Entspannen: Um in der Badewanne richtig bequem zu liegen, sollte am besten ein Wannenkissen verwendet werden, in das der Kopf gebettet werden kann. So können Nacken und Schultern richtig entspannen. Wie beim Schwimmen gilt übrigens auch beim Baden: Nicht mit vollem Magen ins Wasser steigen! Nur so wirst Du Dich vollkommen entspannen und Deine Gedanken auf eine ruhige Reise schicken können. 

Schönheitspflege: Das Bad kann natürlich auch zur Schönheitspflege genutzt werden. So kann zum Beispiel vorher eine Gesichtsmaske oder Haarkur aufgetragen werden, die während der Badezeit ideal einwirken kann.
Unser Tipp für die Extraportion Hautpflege: einige Tropfen eines beliebigen Körperöls zum Badewasser hinzugeben. Nach dem Bad tupfst Du Deine Haut sanft mit einem Handtuch trocken, anstatt sie abzureiben. So kann das Öl seine Wirkung auf der Haut noch besser entfalten. Nach dem Baden sollte noch etwas Zeit sein, um die Haut mit einer Bodylotion oder einem Hautöl zu verwöhnen und ihr so die verlorene Feuchtigkeit zurückzugeben. 

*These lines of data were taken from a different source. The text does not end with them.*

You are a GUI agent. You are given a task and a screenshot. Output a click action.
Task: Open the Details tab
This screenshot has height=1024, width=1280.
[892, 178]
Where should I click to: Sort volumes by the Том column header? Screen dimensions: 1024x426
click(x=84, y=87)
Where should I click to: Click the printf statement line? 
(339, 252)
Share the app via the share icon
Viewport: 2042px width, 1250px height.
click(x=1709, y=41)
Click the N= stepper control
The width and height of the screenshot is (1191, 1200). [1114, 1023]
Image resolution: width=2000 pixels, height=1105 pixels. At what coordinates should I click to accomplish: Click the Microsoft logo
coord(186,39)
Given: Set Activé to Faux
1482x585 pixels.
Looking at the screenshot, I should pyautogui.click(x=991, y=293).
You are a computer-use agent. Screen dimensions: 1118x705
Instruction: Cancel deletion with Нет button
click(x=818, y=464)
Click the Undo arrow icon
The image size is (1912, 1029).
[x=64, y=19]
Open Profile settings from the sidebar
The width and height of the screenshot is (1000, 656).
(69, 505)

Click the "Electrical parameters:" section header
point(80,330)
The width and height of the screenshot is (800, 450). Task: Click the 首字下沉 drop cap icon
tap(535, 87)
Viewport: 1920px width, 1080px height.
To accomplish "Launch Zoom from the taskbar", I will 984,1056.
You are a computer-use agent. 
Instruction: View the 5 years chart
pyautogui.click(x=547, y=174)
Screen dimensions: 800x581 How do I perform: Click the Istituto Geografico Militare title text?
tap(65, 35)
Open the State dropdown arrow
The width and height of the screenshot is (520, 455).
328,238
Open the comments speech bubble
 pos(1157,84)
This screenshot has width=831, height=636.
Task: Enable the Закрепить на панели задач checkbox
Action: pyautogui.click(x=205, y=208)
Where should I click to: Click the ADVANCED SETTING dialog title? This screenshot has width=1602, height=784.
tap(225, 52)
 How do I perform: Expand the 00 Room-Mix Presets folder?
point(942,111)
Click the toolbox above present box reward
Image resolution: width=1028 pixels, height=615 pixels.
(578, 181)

Zimmertemperatur: Damit der angenehme Effekt eines warmen Bades auch anhält, sollte im Badezimmer eine angenehme Temperatur von 25 bis 30 °C herrschen. 

Ausruhen: Nach dem Baden empfehlen wir eine halbe Stunde Ruhe. So wirken die angenehmen Effekte des warmen Wassers optimal nach. Mach es Dir mit einer kuscheligen Decke auf dem Sofa bequem und verlängere so den Genuss des warmen Bades.